Coder Social home page Coder Social logo

Performance improvements about cdt HOT 21 CLOSED

artem-ogre avatar artem-ogre commented on June 19, 2024
Performance improvements

from cdt.

Comments (21)

artem-ogre avatar artem-ogre commented on June 19, 2024

More information can be found in: #37

from cdt.

starseeker avatar starseeker commented on June 19, 2024

It might be worth taking a look at https://github.com/nushoin/RTree to see if it could be of use for this purpose - I ended up using a slightly modded version of the https://github.com/DevHwan/RTree version for some work I did a couple years back, and it did OK (although I didn't hammer it with the sort of benchmarks you've got there, so I can't say definitely how it would compare.) I was using poly2tri for the CDT, but I did do quite a lot of data management and lookups using that RTree and it seemed to work fairly well.

from cdt.

artem-ogre avatar artem-ogre commented on June 19, 2024

Thanks for the suggestions @starseeker. I wander how cgal and Triangle do it. I doubt that some other rtree implementation will greatly outperform boost's...

from cdt.

artem-ogre avatar artem-ogre commented on June 19, 2024

I got a little bit of time to do the profiling. From the data it seems that boost::rtree performance is not a bottleneck.

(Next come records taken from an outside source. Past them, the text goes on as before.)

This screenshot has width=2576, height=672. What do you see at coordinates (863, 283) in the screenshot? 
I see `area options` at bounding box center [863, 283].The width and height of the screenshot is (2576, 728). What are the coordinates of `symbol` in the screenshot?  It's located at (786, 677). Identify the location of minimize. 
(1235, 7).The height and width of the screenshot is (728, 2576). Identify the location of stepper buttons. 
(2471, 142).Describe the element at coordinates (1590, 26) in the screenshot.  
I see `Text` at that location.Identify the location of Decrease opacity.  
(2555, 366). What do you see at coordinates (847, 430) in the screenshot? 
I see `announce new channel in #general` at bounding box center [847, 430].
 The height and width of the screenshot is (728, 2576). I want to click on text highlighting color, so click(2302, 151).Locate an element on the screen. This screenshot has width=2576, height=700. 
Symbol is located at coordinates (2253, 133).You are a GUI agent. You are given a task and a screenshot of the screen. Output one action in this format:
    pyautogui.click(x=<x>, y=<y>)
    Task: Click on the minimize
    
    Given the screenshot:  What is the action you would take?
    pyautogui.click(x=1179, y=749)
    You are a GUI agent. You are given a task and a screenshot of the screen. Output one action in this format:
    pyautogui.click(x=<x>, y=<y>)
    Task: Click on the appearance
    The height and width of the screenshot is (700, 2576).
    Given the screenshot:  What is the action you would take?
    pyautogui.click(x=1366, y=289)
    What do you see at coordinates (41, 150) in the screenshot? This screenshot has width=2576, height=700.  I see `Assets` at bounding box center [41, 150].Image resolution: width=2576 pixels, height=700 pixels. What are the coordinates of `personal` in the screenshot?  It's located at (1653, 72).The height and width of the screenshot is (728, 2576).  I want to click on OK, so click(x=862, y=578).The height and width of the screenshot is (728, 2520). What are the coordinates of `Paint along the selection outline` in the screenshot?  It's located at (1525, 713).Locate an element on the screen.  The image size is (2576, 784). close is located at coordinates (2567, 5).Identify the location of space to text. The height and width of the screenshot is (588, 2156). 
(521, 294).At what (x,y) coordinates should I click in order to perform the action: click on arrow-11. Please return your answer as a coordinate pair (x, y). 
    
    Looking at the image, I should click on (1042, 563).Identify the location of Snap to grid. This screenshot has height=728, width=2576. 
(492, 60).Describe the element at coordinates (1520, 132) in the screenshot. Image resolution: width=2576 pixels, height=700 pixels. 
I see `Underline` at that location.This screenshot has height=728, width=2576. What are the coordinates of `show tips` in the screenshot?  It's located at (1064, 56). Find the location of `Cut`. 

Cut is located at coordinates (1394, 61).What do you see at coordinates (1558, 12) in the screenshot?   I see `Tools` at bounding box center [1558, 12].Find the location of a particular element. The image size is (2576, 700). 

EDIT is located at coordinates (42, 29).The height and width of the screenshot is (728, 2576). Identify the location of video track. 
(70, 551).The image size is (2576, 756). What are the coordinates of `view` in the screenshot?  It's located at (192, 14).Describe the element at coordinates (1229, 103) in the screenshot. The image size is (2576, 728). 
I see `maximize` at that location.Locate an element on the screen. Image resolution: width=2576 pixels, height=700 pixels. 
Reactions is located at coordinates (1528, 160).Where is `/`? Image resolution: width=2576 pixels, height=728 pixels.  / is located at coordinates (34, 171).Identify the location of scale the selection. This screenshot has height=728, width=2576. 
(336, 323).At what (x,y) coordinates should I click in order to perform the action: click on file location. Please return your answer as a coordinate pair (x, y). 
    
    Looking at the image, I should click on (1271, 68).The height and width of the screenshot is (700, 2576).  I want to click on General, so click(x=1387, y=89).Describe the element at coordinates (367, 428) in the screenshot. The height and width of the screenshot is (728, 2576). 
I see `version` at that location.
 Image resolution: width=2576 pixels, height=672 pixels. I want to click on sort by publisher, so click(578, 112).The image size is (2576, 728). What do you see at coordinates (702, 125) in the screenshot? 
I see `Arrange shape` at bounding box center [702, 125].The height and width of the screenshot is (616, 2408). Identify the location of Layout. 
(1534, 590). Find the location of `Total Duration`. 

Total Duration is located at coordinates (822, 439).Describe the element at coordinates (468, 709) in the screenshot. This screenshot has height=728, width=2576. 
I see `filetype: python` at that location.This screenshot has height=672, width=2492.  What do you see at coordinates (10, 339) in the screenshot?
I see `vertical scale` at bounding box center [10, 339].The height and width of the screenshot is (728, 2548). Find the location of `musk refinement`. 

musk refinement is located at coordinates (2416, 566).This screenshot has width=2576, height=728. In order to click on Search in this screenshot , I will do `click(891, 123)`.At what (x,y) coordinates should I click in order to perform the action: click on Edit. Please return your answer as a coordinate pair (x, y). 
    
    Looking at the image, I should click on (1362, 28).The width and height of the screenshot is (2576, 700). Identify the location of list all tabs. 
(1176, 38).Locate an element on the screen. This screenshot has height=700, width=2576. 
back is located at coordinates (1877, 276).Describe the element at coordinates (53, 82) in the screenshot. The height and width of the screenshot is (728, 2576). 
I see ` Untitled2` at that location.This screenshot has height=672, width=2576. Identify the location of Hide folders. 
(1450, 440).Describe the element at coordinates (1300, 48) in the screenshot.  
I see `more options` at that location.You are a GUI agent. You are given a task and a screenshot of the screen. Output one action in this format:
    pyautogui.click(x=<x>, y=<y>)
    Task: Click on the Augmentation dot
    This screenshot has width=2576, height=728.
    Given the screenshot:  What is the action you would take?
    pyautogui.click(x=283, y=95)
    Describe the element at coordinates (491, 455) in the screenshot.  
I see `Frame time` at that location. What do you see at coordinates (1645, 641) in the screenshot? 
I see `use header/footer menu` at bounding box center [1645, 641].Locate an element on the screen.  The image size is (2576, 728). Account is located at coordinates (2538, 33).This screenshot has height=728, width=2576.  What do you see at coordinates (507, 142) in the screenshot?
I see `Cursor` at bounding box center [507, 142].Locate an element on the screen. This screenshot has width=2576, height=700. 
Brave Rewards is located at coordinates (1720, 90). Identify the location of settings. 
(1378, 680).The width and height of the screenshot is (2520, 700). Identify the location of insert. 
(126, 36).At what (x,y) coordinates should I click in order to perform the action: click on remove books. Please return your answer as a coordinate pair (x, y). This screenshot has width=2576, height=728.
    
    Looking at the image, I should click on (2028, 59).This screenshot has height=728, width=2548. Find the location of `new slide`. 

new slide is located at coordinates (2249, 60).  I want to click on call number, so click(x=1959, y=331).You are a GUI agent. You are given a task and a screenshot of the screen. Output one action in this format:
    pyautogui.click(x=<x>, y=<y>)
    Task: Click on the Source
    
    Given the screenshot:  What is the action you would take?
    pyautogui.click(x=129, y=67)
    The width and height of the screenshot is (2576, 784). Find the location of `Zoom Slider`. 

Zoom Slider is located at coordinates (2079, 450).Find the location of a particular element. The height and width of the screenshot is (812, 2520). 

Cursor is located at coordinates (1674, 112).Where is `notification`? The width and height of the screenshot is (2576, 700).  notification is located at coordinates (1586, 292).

Original interactive flame graph as ZIP.

Flame Graph

flamegraph

Benchmark Code

#include "CDT.h"

typedef double CoordType;
typedef CDT::Triangulation<CoordType> Triangulation;
typedef CDT::V2d<CoordType> V2d;
typedef CDT::Vertex<CoordType> Vertex;
typedef CDT::Triangle Triangle;
typedef CDT::Box2d<CoordType> Box2d;
typedef CDT::Edge Edge;

#include <chrono>
#include <iostream>

int main(int argc, char* argv[])
{
    const size_t N = 1000;
    std::vector<V2d> vertices;
    vertices.reserve(N * N);
    for(size_t i = 0; i < N; ++i)
    {
        for(size_t j = 0; j < N; ++j)
        {
            vertices.push_back(V2d::make(i * 1e-5, j * 1e-5));
        }
    }

    using std::chrono::duration;
    using std::chrono::duration_cast;
    using std::chrono::high_resolution_clock;
    using std::chrono::milliseconds;
    auto t1 = high_resolution_clock::now();

    Triangulation triangulation(CDT::FindingClosestPoint::BoostRTree);
    triangulation.insertVertices(vertices);

    auto t2 = high_resolution_clock::now();
    /* Getting number of milliseconds as an integer. */
    auto ms_int = duration_cast<milliseconds>(t2 - t1);
    /* Getting number of milliseconds as a double. */
    duration<double, std::milli> ms_double = t2 - t1;
    std::cout << ms_int.count() << "ms\n";

    return 0;
}

from cdt.

AndreFecteau avatar AndreFecteau commented on June 19, 2024

I should of been more descriptive, you are correct that is flip needed is a larger issue when using a "quad" grid. Try profiling using random numbers and you will see the one that I posted earlier. What I expect is happening (a total guess) in this case is that when you have 4 points on a circle the Delaunay triangulation always flip the triangulation when something happens to any of the neighbour triangles. Since this entire mesh is made of 4 point Delaunay edge cases then there is a lot of flipping on every input. This would not happen in a random mesh.

from cdt.

AndreFecteau avatar AndreFecteau commented on June 19, 2024

I have also been implementing a simple KD-Tree and linking to CDT to see if my expectations were correct. From first benchmarking it seems like my KD-Tree for now was more efficient by a large margin but I don't remember the exact numbers and not really tested so far. I might have time this weekend to continue working on it and will update you with the numbers when I have them.

from cdt.

artem-ogre avatar artem-ogre commented on June 19, 2024

@AndreFecteau
Ah, right! I mindlessly grabbed the first benchmark as it showed some really bad timings. With random coordinates rtree indeed consumes most of the time.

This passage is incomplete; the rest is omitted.